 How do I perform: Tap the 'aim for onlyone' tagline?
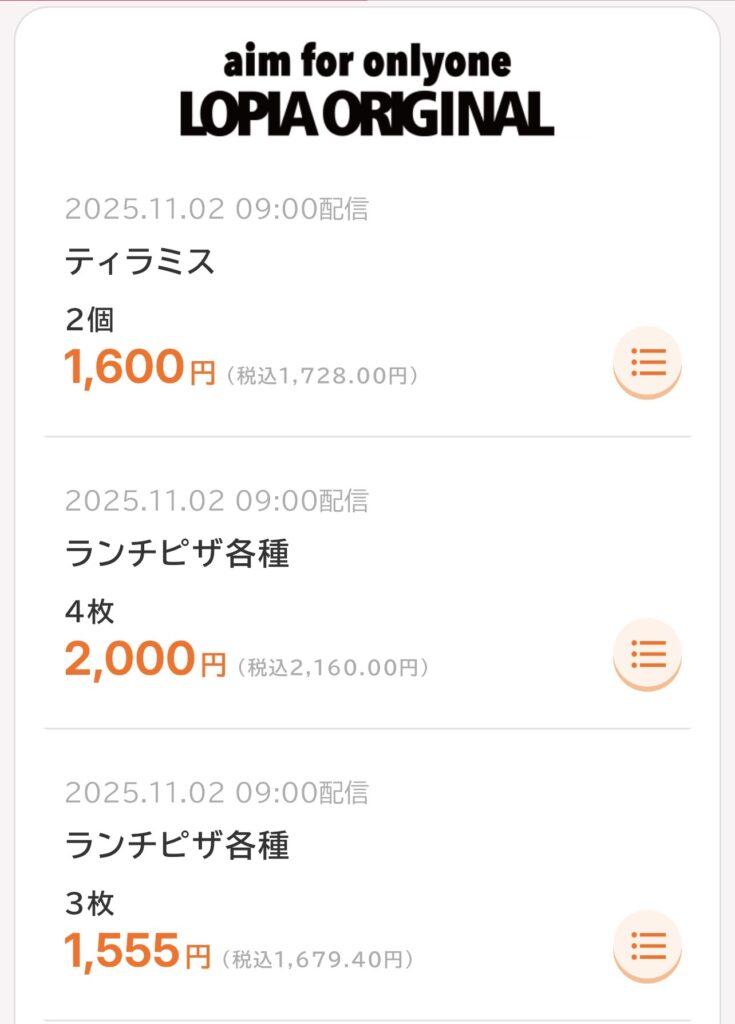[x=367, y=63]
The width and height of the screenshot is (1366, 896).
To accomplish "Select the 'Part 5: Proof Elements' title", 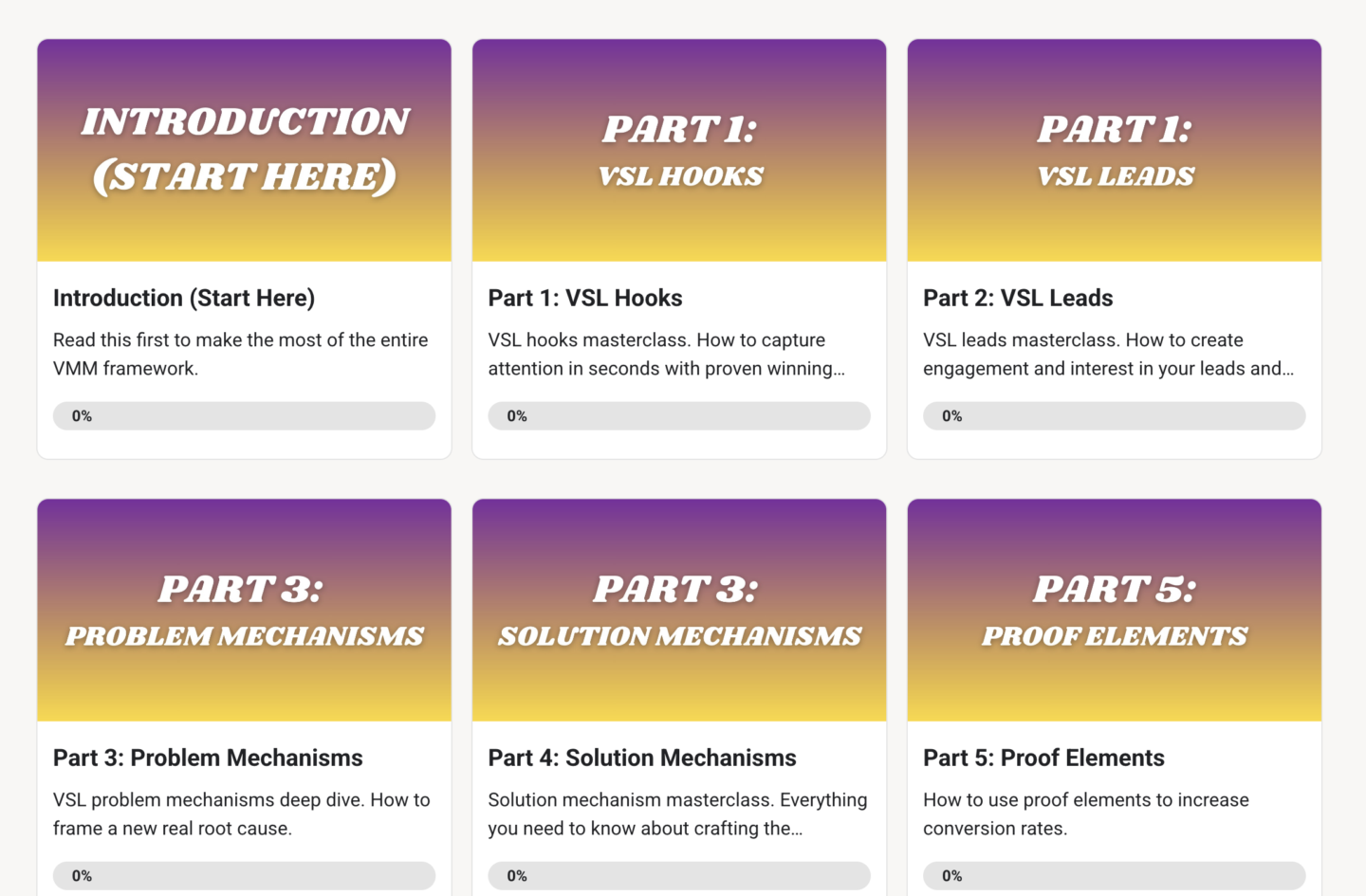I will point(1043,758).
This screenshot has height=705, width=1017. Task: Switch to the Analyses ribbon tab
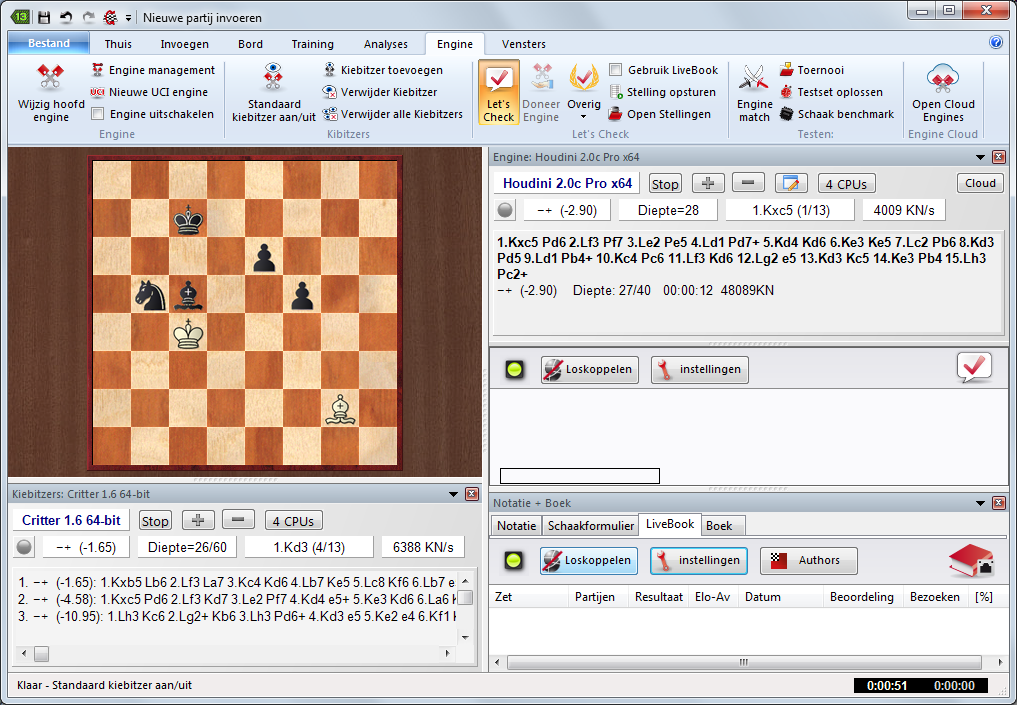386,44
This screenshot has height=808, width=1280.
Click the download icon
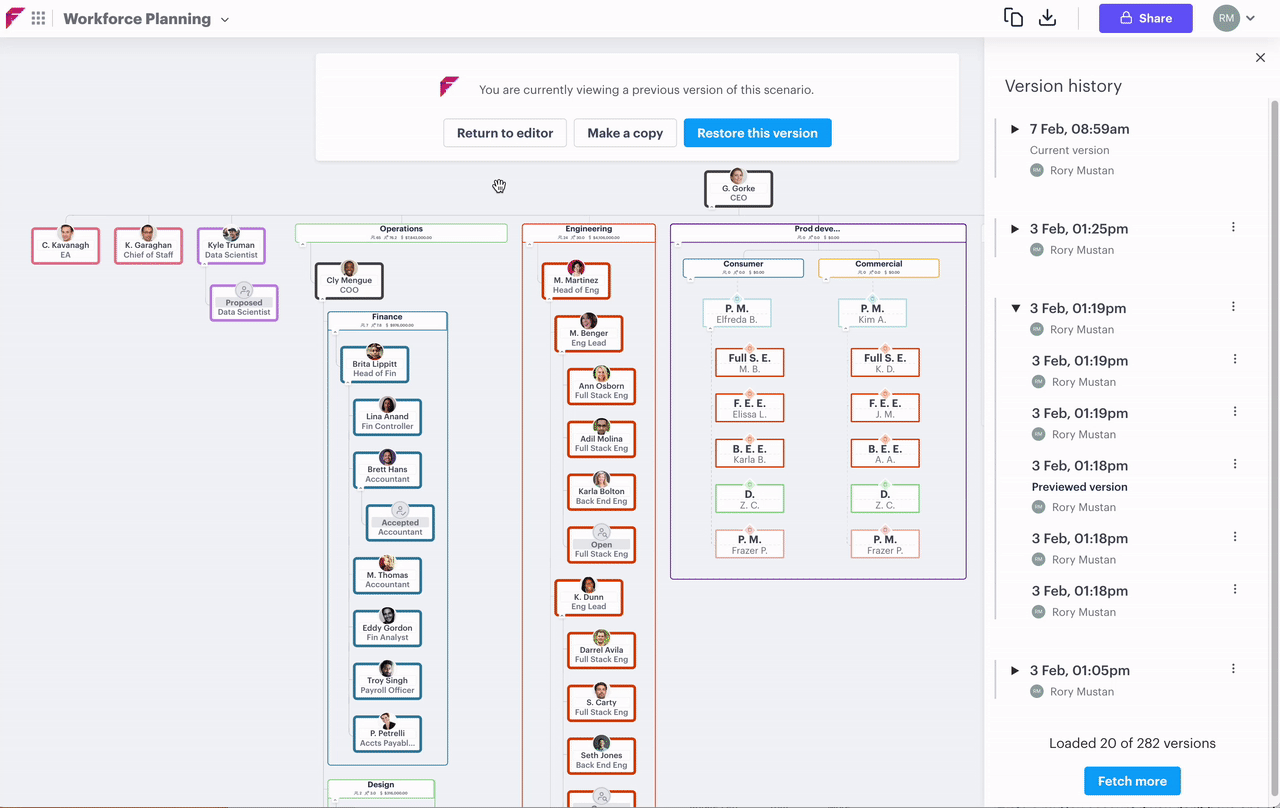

---

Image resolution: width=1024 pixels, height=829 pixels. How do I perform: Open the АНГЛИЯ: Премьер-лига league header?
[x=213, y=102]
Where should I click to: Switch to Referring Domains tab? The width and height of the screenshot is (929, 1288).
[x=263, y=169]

### TASK REQUIREMENTS
Find the line with "This screenshot has height=705, width=1017." in the data above, and from there retype each line exactly through the line with "Click the download icon", skipping the pictures along the way.

### WRITTEN ANSWER
This screenshot has height=705, width=1017. Task: Switch to the Analyses ribbon tab
386,44
This screenshot has height=808, width=1280.
Click the download icon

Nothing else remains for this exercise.